If your pedal is still spongy, then you still have air in the brake lines, the rear brake shoe clearance is excessive, or the master cylinder you installed is defective.

Where did you get the master cylinder you installed? New? What brand? Used? How do you know that it's good?


----------



## shwathebuck (Oct 5, 2008)

germancarnut51 said:


> If your pedal is still spongy, then you still have air in the brake lines, the rear brake shoe clearance is excessive, or the master cylinder you installed is defective.
> 
> Where did you get the master cylinder you installed? New? What brand? Used? How do you know that it's good?



I got the Master cylinder from work, brand new. Its Centric Brand, and i know its good cause i have pedal pressure, im pretty sure i still have air in the lines. 
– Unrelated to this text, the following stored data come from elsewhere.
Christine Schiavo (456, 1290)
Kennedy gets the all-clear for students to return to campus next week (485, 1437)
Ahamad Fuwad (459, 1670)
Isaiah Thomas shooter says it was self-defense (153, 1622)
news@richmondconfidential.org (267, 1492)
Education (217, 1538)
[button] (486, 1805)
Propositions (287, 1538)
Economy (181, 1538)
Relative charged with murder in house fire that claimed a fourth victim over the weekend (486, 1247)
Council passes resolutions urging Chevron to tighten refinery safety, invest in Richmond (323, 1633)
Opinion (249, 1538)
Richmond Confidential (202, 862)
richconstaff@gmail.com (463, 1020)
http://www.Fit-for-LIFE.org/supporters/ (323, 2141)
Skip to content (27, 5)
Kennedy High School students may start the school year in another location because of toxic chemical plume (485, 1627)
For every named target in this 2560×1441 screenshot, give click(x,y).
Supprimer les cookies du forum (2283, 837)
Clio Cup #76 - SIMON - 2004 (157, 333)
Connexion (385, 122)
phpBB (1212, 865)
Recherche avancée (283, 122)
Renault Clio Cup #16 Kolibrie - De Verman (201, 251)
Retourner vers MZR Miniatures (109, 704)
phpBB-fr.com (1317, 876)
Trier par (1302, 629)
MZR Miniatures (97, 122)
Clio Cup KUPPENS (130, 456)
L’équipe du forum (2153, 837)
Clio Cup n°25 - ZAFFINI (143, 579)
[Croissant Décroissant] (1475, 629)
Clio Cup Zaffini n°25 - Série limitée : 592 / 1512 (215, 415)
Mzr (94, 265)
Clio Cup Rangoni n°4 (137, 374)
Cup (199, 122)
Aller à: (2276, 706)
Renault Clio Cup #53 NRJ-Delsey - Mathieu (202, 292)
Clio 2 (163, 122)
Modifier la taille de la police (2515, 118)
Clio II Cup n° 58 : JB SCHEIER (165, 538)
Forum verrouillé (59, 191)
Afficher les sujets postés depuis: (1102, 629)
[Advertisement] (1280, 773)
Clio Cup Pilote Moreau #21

Forgot to mention, when i pulled the old master out, i got all the fluid out of it before hand, and when i pulled it off the booster, i noticed the booster was half full of brake fluid, so i drained it completely with a syringe and piece of clear tube. Im gonna bleed the brakes one last time tomorrow after work and see what i get.

Thanks again


----------



## germancarnut51 (Mar 23, 2008)

shwathebuck said:


> I got the Master cylinder from work, brand new. Its Centric Brand, and i know its good cause i have pedal pressure, im pretty sure i still have air in the lines.
> 
> Forgot to mention, when i pulled the old master out, i got all the fluid out of it before hand, and when i pulled it off the booster, i noticed the booster was half full of brake fluid, so i drained it completely with a syringe and piece of clear tube. Im gonna bleed the brakes one last time tomorrow after work and see what i get.
> 
> Thanks again


Some of the Centric stuff is CRAP, and some of it is good stuff (house marked major manufacturer stuff like: Axxis/Repco/PBR brake pads).

Other stuff is low cost Chinese made junk.

Personally, I would not use any generic parts. Obviously the master cylinder you got was made to be used on multiple cars (maybe not even all VWs). I'd return it myself. Just because you can get a part from work cheap, doesn't make the part worth installing.


----------